Dataset items:
_ _ _

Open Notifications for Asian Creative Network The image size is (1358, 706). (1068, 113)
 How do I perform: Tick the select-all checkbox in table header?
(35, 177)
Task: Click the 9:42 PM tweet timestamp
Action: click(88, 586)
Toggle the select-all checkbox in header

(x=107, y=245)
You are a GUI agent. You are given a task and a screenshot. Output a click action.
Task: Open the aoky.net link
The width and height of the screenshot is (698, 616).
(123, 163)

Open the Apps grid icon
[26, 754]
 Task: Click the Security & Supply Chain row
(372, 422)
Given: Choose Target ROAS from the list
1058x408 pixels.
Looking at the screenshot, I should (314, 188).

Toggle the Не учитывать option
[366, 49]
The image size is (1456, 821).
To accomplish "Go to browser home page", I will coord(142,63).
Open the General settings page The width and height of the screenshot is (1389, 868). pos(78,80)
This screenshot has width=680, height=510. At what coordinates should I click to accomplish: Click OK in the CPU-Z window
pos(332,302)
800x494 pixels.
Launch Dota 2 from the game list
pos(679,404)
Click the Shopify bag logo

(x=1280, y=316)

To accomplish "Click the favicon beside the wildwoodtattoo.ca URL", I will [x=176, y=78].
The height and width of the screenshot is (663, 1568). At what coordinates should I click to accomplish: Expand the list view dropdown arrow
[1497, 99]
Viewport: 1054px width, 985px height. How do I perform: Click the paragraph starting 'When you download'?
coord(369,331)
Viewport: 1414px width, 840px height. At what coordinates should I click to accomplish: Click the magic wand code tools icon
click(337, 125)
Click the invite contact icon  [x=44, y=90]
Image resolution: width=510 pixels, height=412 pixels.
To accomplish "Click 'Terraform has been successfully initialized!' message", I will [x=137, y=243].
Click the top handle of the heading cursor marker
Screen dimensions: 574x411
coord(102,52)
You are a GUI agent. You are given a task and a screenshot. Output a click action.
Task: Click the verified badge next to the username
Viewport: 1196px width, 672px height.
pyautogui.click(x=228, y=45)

_ _ _

Reproduce every one of the lines above without any alteration.

Open Notifications for Asian Creative Network The image size is (1358, 706). (1068, 113)
 How do I perform: Tick the select-all checkbox in table header?
(35, 177)
Task: Click the 9:42 PM tweet timestamp
Action: click(88, 586)
Toggle the select-all checkbox in header

(x=107, y=245)
You are a GUI agent. You are given a task and a screenshot. Output a click action.
Task: Open the aoky.net link
The width and height of the screenshot is (698, 616).
(123, 163)

Open the Apps grid icon
[26, 754]
 Task: Click the Security & Supply Chain row
(372, 422)
Given: Choose Target ROAS from the list
1058x408 pixels.
Looking at the screenshot, I should (314, 188).

Toggle the Не учитывать option
[366, 49]
The image size is (1456, 821).
To accomplish "Go to browser home page", I will coord(142,63).
Open the General settings page The width and height of the screenshot is (1389, 868). pos(78,80)
This screenshot has width=680, height=510. At what coordinates should I click to accomplish: Click OK in the CPU-Z window
pos(332,302)
800x494 pixels.
Launch Dota 2 from the game list
pos(679,404)
Click the Shopify bag logo

(x=1280, y=316)

To accomplish "Click the favicon beside the wildwoodtattoo.ca URL", I will [x=176, y=78].
The height and width of the screenshot is (663, 1568). At what coordinates should I click to accomplish: Expand the list view dropdown arrow
[1497, 99]
Viewport: 1054px width, 985px height. How do I perform: Click the paragraph starting 'When you download'?
coord(369,331)
Viewport: 1414px width, 840px height. At what coordinates should I click to accomplish: Click the magic wand code tools icon
click(337, 125)
Click the invite contact icon  [x=44, y=90]
Image resolution: width=510 pixels, height=412 pixels.
To accomplish "Click 'Terraform has been successfully initialized!' message", I will [x=137, y=243].
Click the top handle of the heading cursor marker
Screen dimensions: 574x411
coord(102,52)
You are a GUI agent. You are given a task and a screenshot. Output a click action.
Task: Click the verified badge next to the username
Viewport: 1196px width, 672px height.
pyautogui.click(x=228, y=45)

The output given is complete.